From 7983f8fb796f839d75d2ea1b8005f7e355ea01b2 Mon Sep 17 00:00:00 2001
From: Joseph Livesey <joseph@semiotic.ai>
Date: Mon, 1 Dec 2025 21:48:16 -0500
Subject: [PATCH 3/3] chore(tap-agent): add observability improvements for
 allocation reconciliation

   - Add ALLOCATION_RECONCILIATION_RUNS counter metric
   - Elevate reconciliation logs from debug to info
   - Enhance config documentation explaining the connectivity failure
   scenario
---
 crates/config/src/config.rs                  |  8 +++++++-
 crates/tap-agent/src/agent/sender_account.rs | 20 +++++++++++++++++---
 2 files changed, 24 insertions(+), 4 deletions(-)

diff --git a/crates/config/src/config.rs b/crates/config/src/config.rs
index eaced1496..f42f29471 100644
--- a/crates/config/src/config.rs
+++ b/crates/config/src/config.rs
@@ -457,7 +457,13 @@ pub struct TapConfig {
     pub trusted_senders: HashSet<Address>,
 
     /// Interval in seconds for periodic allocation reconciliation.
-    /// This ensures stale allocations are detected after subgraph connectivity issues.
+    ///
+    /// Allocation state is normally updated via watcher events from the network subgraph.
+    /// However, if connectivity to the subgraph is lost, allocation closure events may be
+    /// missed.
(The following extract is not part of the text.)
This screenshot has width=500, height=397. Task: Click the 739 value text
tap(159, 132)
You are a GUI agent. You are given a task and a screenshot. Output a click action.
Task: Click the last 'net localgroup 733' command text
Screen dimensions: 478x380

This periodic reconciliation forces a re-check of all allocations against
+    /// the current subgraph state, ensuring stale allocations are detected and processed
+    /// even after connectivity failures.
+    ///
     /// Default: 300 (5 minutes)
     #[serde(default = "default_allocation_reconciliation_interval_secs")]
     #[serde_as(as = "DurationSecondsWithFrac<f64>")]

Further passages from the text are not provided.